Samedi soir, Monique Tremblay et Christian Bourget devaient embarquer à bord d'un avion à l'aéroport de Québec pour New York, où ils étaient ensuite censés prendre un vol nolisé à destination du Panama pour un voyage de 17 jours. Mais la tempête de neige qui a frappé la côte est des États-Unis en fin de semaine a entraîné l'annulation du vol de Québec. Le vol de New York au Panama étant maintenu dimanche après-midi, le couple dans la quarantaine a décidé de sauter, samedi soir à 20h, dans un autocar d'Orléans Express jusqu'à Montréal, en vue de prendre un autocar Greyhound vers New York.
Les choses ont commencé à se gâter à Montréal. À cause d'un afflux de passagers, Greyhound a dû mobiliser un véhicule supplémentaire en direction de New York. Vers 23h45, Monique Tremblay et Christian Bourget sont donc montés dans un autocar glacé qui n'avait pas eu le temps de se réchauffer. Il faisait - 20 oC à l'extérieur.
Une quinzaine de minutes après le départ, l'autocar est tombé en panne sur l'autoroute 15 Sud, à la hauteur de La Prairie, sur la Rive-Sud de Montréal. Mis à part quelques personnes qui ont été ramenées en auto par des proches, les autres passagers ont attendu de minuit à 9h10 le lendemain matin avant qu'un autre autocar de Greyhound venu d'Albany, dans l'État de New York, vienne les chercher.

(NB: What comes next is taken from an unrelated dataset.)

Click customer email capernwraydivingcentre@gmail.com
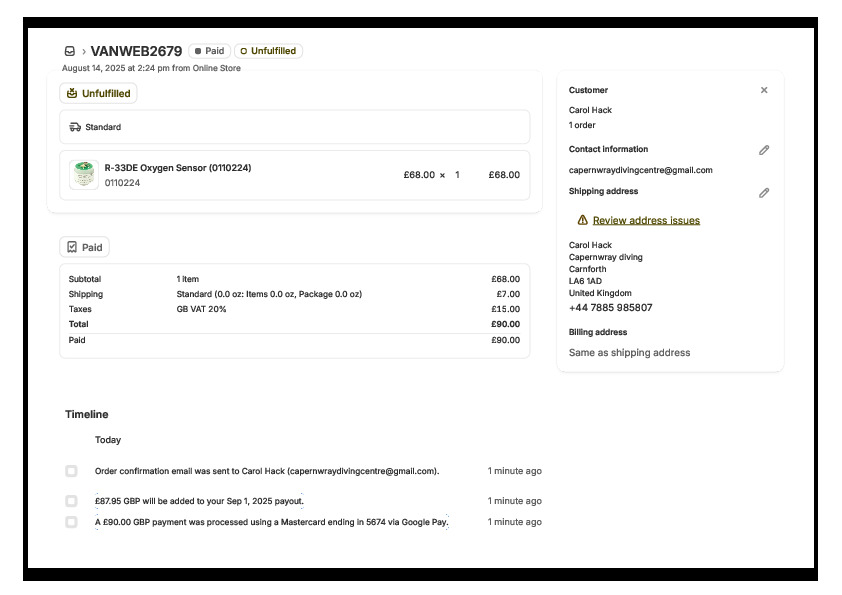The width and height of the screenshot is (842, 595). [640, 170]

«On a dû attendre neuf heures les secours! s'exclame Monique Tremblay. Les toilettes étaient bouchées, il n'y avait pas d'eau, pas de manger. Les passagers, on s'est partagé une galette le matin parce que tout le monde avait faim. On était brûlés, fatigués, découragés. C'était un cauchemar.»

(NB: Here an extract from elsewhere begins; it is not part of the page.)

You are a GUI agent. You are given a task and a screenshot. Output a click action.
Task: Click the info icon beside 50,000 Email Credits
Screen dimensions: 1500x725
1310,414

Les policiers de la Sûreté du Québec qui sont intervenus sur les lieux de la panne ont demandé aux passagers de ne pas sortir de l'autocar pour que personne ne se fasse frapper sur l'autoroute, indique Mme Tremblay. «Eux-mêmes, ils ne comprenaient absolument pas comment une compagnie comme Greyhound pouvait se comporter de cette façon... laisser au moins 40 personnes comme du "bétail" à - 20 degrés, à 15 km de Montréal», écrit la résidante de Québec dans un courriel qu'elle a envoyé à Greyhound.
Au chaud malgré tout
Toute la nuit, poursuit Mme Tremblay, le chauffeur, qui ne parlait pas français, a promis aux passagers qu'un autocar arriverait dans la prochaine demi-heure, comme le lui indiquait le bureau de Greyhound, à Dallas, au Texas. Heureusement, le chauffage fonctionnait malgré la panne.
Tout de même, Mme Tremblay ne comprend pas pourquoi les passagers n'ont pas tous été transportés par taxi ou d'une autre manière dans un lieu plus chaud et sécuritaire. «Avec la circulation qu'il y a là, l'autobus aurait pu se faire rentrer dedans, dit-elle. Et si on avait frappé des gens [passagers] violents, qu'est-ce qui serait arrivé? Il y avait des enfants, des personnes âgées... Quelqu'un aurait pu faire une crise de coeur... En tout cas, il aurait tellement pu y avoir des conséquences plus graves.»
Vers 9h, à bout de patience et certaine de rater son vol à New York, Mme Tremblay a finalement appelé sa soeur à Boucherville, qui est venue la chercher avec son mari, sur le bord de l'autoroute, à La Prairie. À son arrivée, l'autocar en provenance d'Albany venait de se stationner. Il est reparti vers New York, sans le couple de Québec.
Mardi, Monique Tremblay et Christian Bourget étaient à la maison à Québec et enrageaient d'avoir raté leur voyage au Panama, qui leur a été remboursé. Ils songeaient à un recours contre Greyhound.
Après de nombreux appels sans réponse, un représentant de la branche canadienne de l'entreprise à Ottawa les a finalement rappelés, mardi, en fin d'après-midi. Il leur a proposé 1000 $ de dédommagement pour le couple. Les billets d'autocar leur ont coûté 282,16 $. «Avec tout ce qu'ils nous ont fait vivre, dit Mme Tremblay, on aurait aimé plus.»